Review: The Woman in Black (Watkins, 2012)

Woman in Black is the much-anticipated second film from the British director James Watkins after the equally-as-eerie ‘Eden Lake’ was released in 2008. Daniel Radcliffe attempts his first adult role, after eleven years in robes he has transformed into the tortured London Lawyer Arthur Kipps. Once the initial shock of a widowed Harry Potter who is suddenly a single father with rather unconvincing facial hair, Radcliffe proceeds to deliver an altogether passable performance and the image of a fourteen year boy brandishing a wand begins to fade.

An irrefutably morose character, Kipp’s angelic four year old son Joseph (played by Misha Handley) encapsulates the tone of their damaged relationship through a caricature with a colossal frown and an angel in heaven. If an uplifting tale full of enlightenment and promise, where good defeats evil is what you crave then this is not the film for you. The disturbing story full of spirits, secrets and shadowing shapes is sure to deliver traditional suspense.

Opening the film with the supposed suicide of three young girls, the ominous score begins to resonate around an already silent cinema in which a general feeling hits; this film should not be a 12A. Set in the (fictional) remote British town of Crithyn Giffard, awash with death, fear hangs over the town mirroring the thick fog covering the marshes. Arthur Kipps looks to settle the estates of the late Alice Drablow. Kipps only ally in the town suffocating in lies and suspicion is Samuel Daily, effortlessly delivered by Ciarian Hinds. A wealthy and rational man, utterly unconvinced by the rumors rife in the local village provides a more grounded associate, despite his mentally unhinged wife Elizabeth (rather amusingly played by Janet McTeer).

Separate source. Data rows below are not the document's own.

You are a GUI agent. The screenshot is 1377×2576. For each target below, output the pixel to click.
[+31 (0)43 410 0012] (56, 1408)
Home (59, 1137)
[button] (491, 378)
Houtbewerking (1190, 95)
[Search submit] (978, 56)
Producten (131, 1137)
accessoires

The standard ghost story favorite; gothic Victorian architecture, surrounded by graves, cut off from society and suffocating in inexplicably opaque mist, the aptly named Eel Marsh house provides suitably cliché surroundings for a good old fashioned ghost story. With stairs creaking and chairs rocking ‘The Woman in Black’ delivers a chilling yet predictable plot as opposed to the mentally unsettling thriller originally written by Susan Hill in 1983, it offers a satisfyingly seat grabbing suspense. The unsettling wind up dolls with glassy stares, skulking spirits and perfectly placed pauses are sure to have your heart racing.

The jury is still out whether Potter, sorry Radcliffe, will ever be able to leave his wizarding days behind, the lack of demanding dialogue from a character that is ultimately sustained through subtly placed silences and anguished looks leaves the viewer satisfied, yet unconvinced that the lightning bolt scar has well and truly healed.